Directions for this task:
The answer must consist solely of the lines from the one with "960 × 687 (163, 1164)" through the last line of the data, copied exactly, with no pictures.

(Pixel coordinate grounding data)
########################################
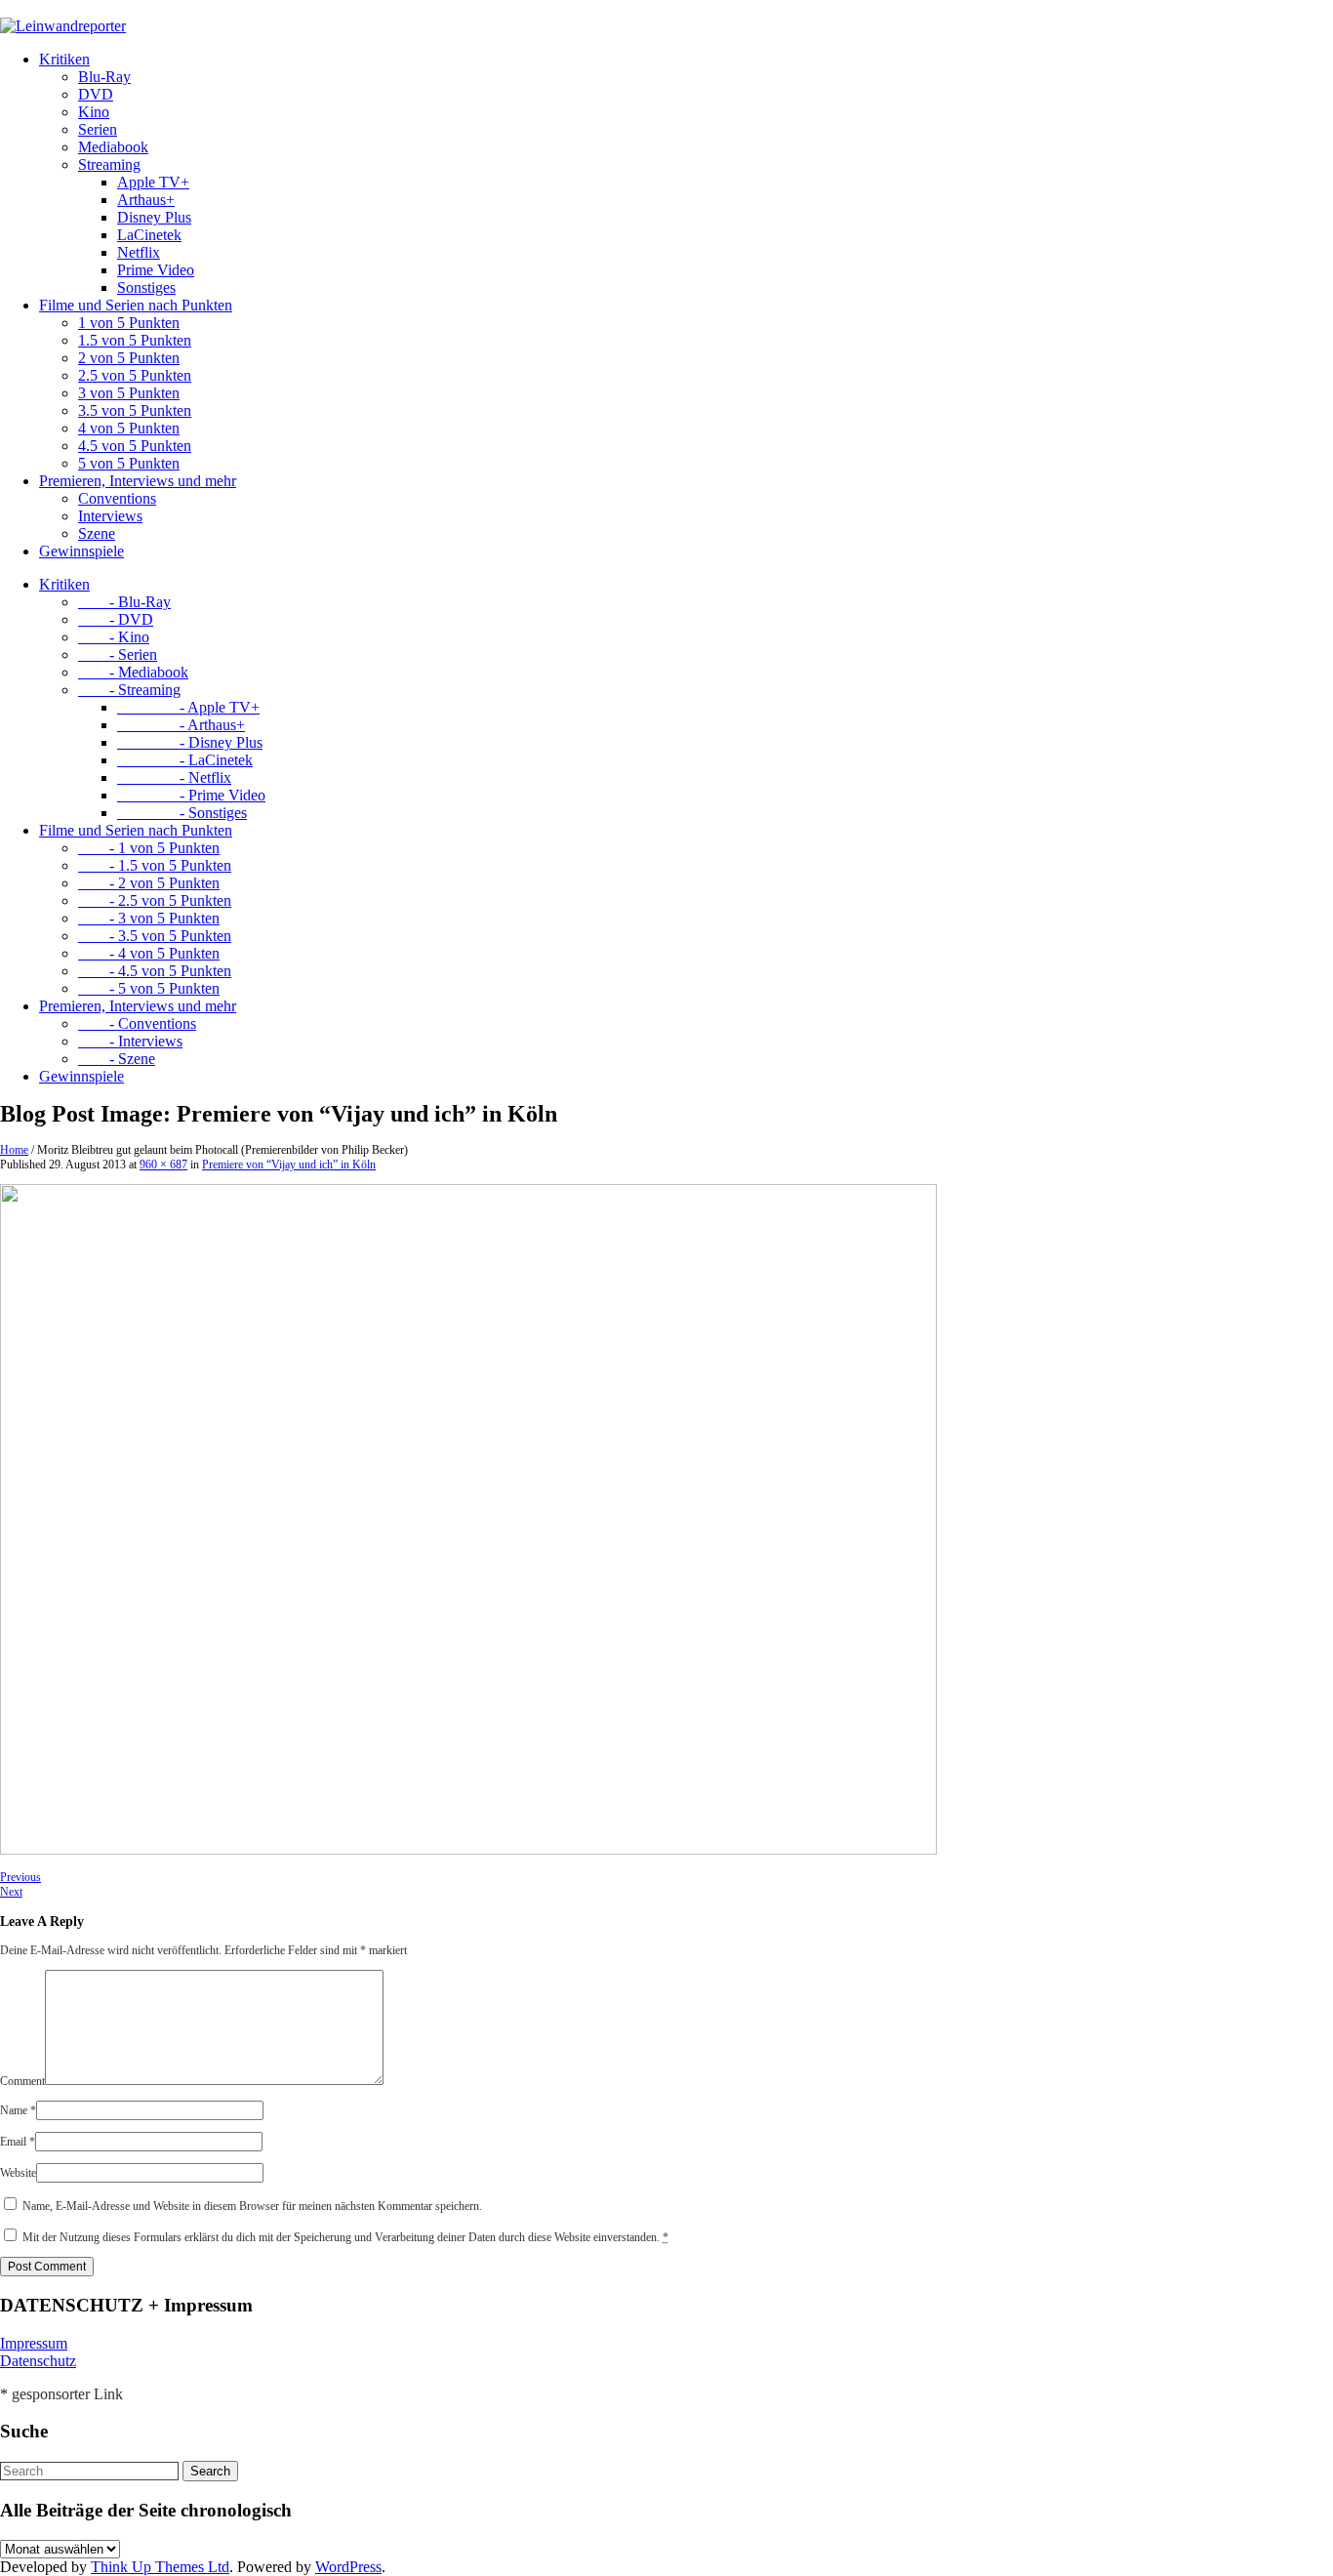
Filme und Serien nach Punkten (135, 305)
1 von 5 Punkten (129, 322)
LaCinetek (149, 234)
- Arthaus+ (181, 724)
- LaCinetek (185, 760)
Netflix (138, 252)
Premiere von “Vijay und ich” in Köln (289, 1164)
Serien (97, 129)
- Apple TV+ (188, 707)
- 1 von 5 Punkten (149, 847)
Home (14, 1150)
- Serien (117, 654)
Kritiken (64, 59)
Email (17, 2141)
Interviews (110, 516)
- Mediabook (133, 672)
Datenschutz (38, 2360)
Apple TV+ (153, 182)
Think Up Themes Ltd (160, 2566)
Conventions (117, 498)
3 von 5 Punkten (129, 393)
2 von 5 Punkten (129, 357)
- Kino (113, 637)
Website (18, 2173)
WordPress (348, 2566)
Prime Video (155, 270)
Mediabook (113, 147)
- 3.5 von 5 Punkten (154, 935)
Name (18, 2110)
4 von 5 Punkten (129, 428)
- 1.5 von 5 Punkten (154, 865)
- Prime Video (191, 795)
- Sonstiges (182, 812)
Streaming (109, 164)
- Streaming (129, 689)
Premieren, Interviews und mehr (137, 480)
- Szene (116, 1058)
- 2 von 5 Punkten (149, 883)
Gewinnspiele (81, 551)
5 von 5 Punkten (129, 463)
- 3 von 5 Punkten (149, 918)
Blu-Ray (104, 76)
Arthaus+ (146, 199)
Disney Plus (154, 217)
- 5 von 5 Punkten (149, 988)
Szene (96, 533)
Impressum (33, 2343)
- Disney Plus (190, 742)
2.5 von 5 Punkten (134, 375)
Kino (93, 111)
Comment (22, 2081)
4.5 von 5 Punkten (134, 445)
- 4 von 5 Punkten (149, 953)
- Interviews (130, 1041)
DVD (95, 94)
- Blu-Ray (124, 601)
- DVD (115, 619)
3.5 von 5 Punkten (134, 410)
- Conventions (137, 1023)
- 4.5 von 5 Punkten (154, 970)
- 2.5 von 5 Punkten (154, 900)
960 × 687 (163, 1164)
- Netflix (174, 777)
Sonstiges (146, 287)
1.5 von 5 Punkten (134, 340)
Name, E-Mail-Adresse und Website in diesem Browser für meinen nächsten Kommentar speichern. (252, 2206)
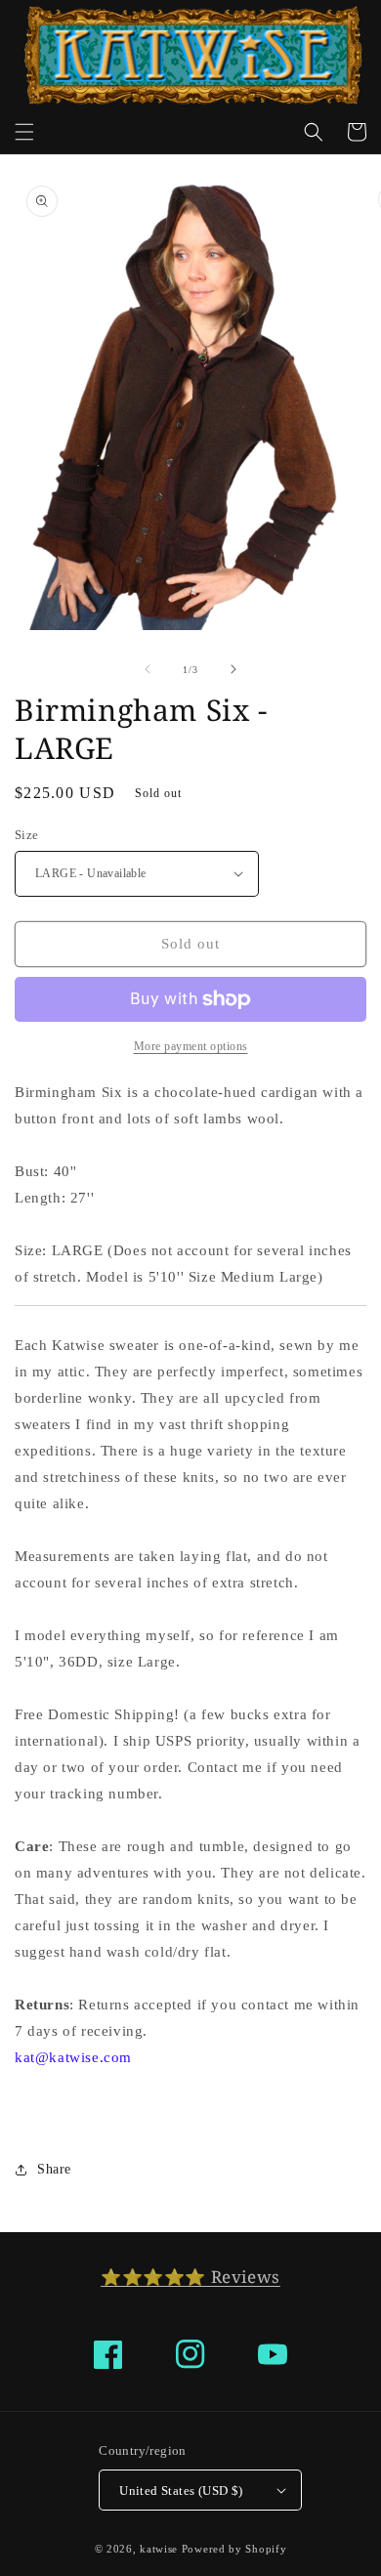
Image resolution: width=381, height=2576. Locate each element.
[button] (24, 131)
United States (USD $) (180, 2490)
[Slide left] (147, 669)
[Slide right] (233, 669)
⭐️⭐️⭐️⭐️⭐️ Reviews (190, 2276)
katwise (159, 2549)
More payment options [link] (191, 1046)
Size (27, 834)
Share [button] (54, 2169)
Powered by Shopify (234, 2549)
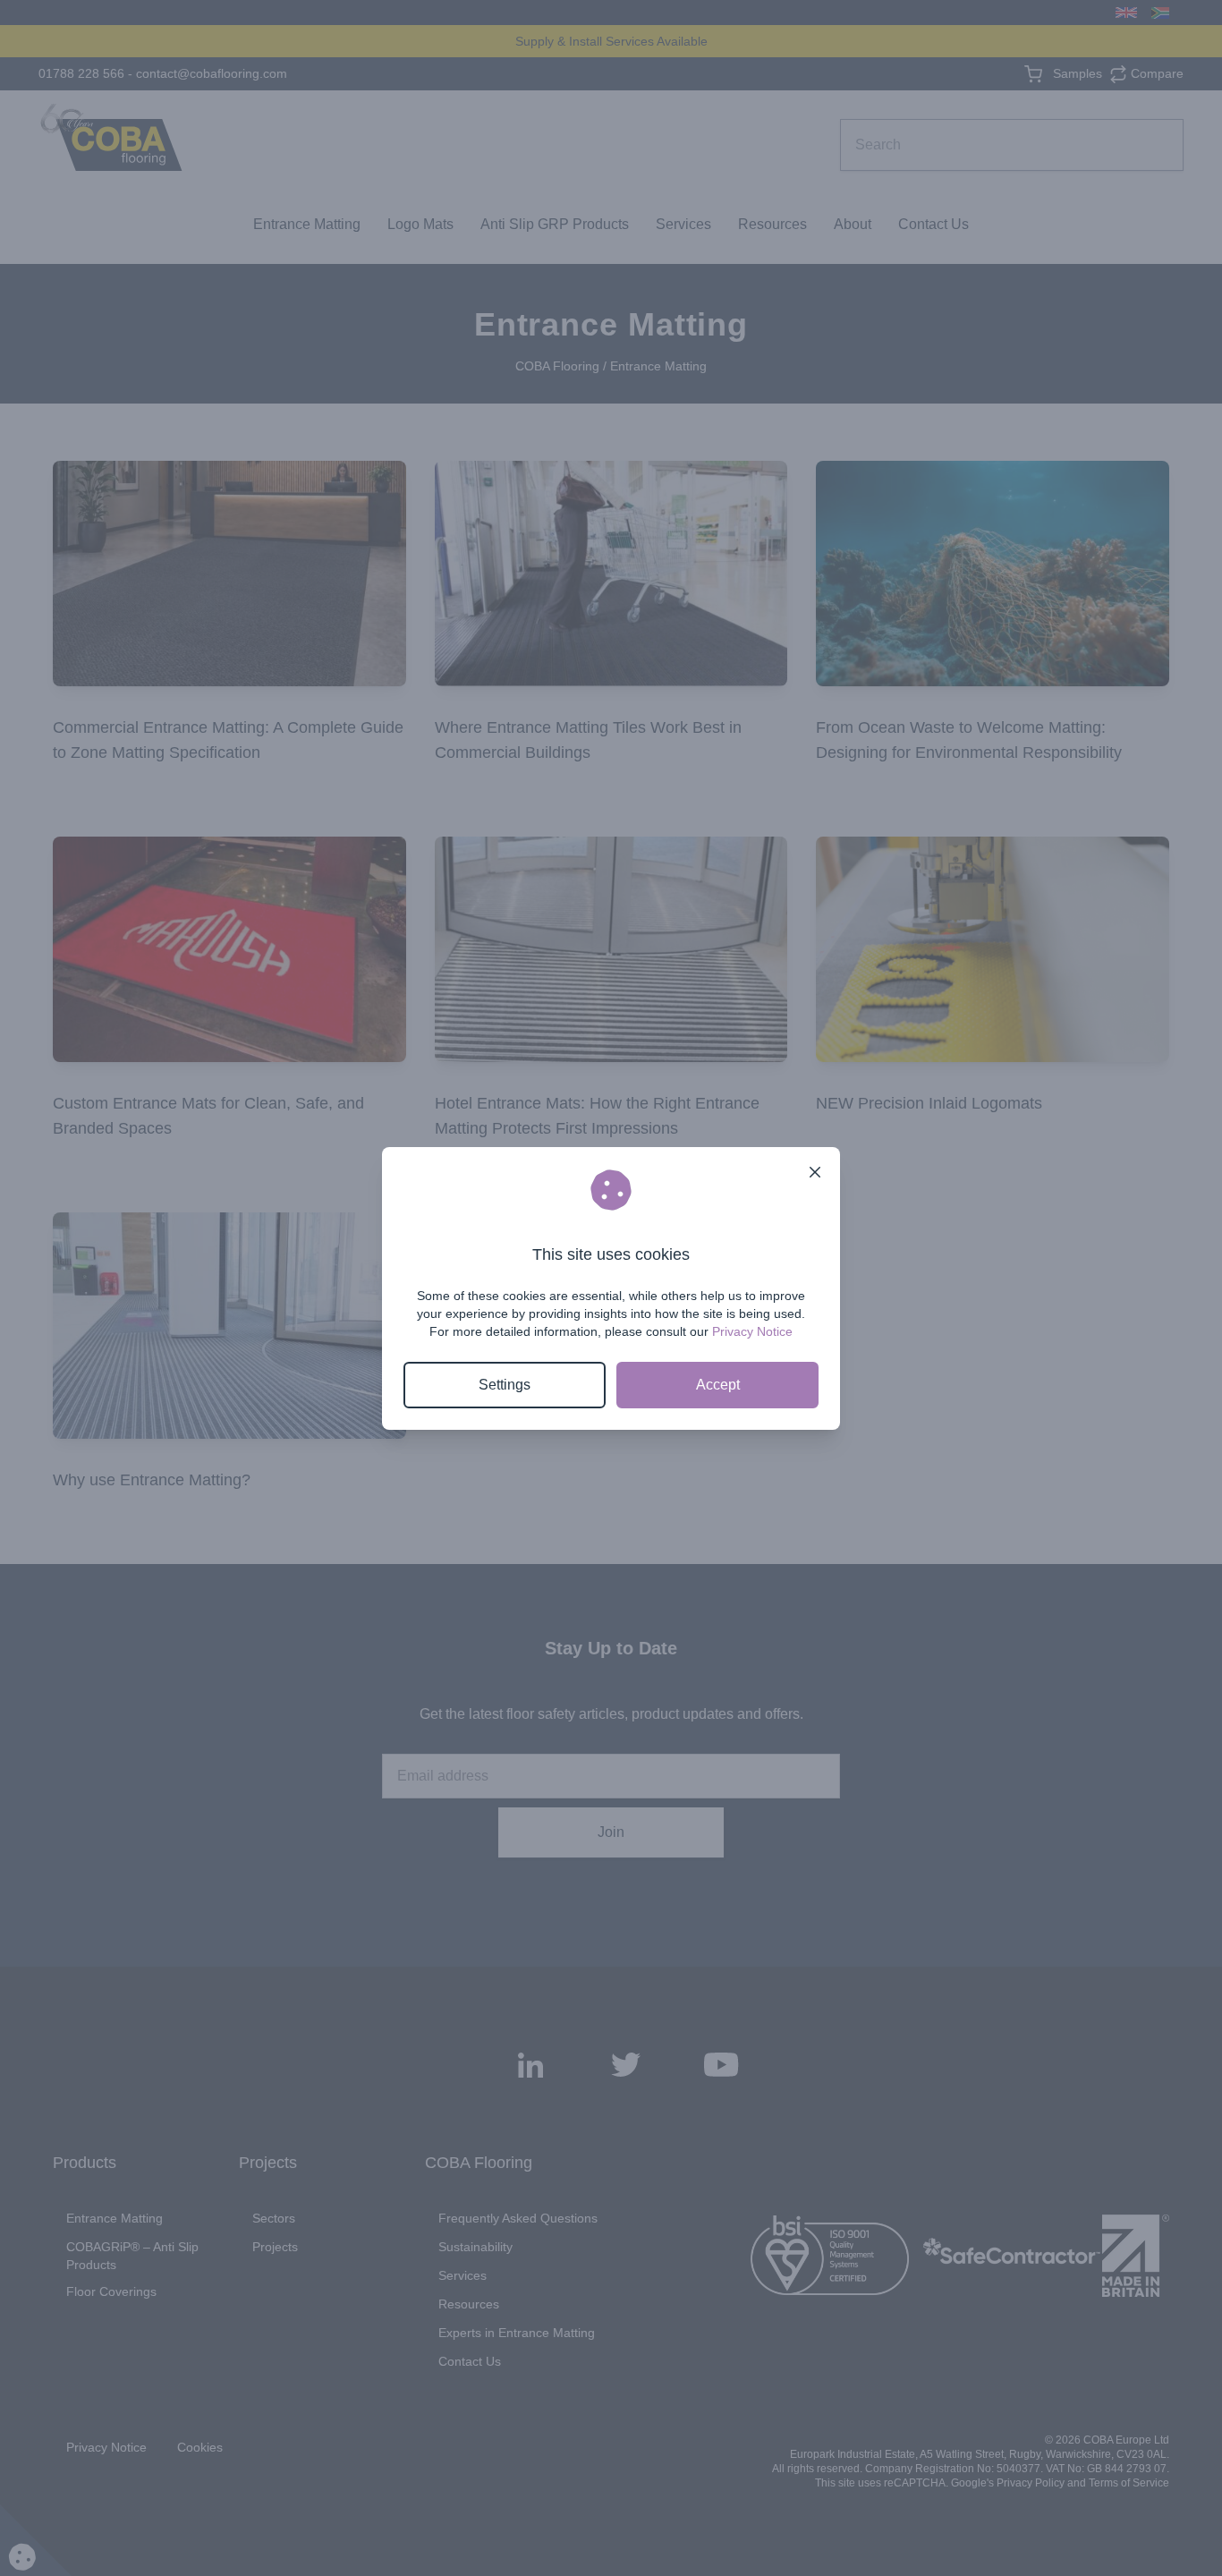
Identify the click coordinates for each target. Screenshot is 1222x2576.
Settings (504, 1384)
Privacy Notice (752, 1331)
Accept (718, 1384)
########################################
Response area:
960 × 687 (163, 1164)
- Netflix (174, 777)
Sonstiges (146, 287)
1.5 von 5 Punkten (134, 340)
Name, E-Mail-Adresse und Website in diesem Browser für meinen nächsten Kommentar speichern. (252, 2206)
Image resolution: width=381, height=2576. Locate each element.
[button] (24, 131)
United States (USD $) (180, 2490)
[Slide left] (147, 669)
[Slide right] (233, 669)
⭐️⭐️⭐️⭐️⭐️ Reviews (190, 2276)
katwise (159, 2549)
More payment options [link] (191, 1046)
Size (27, 834)
Share [button] (54, 2169)
Powered by Shopify (234, 2549)
Identify the click coordinates for each target. Screenshot is 1222x2576.
Settings (504, 1384)
Privacy Notice (752, 1331)
Accept (718, 1384)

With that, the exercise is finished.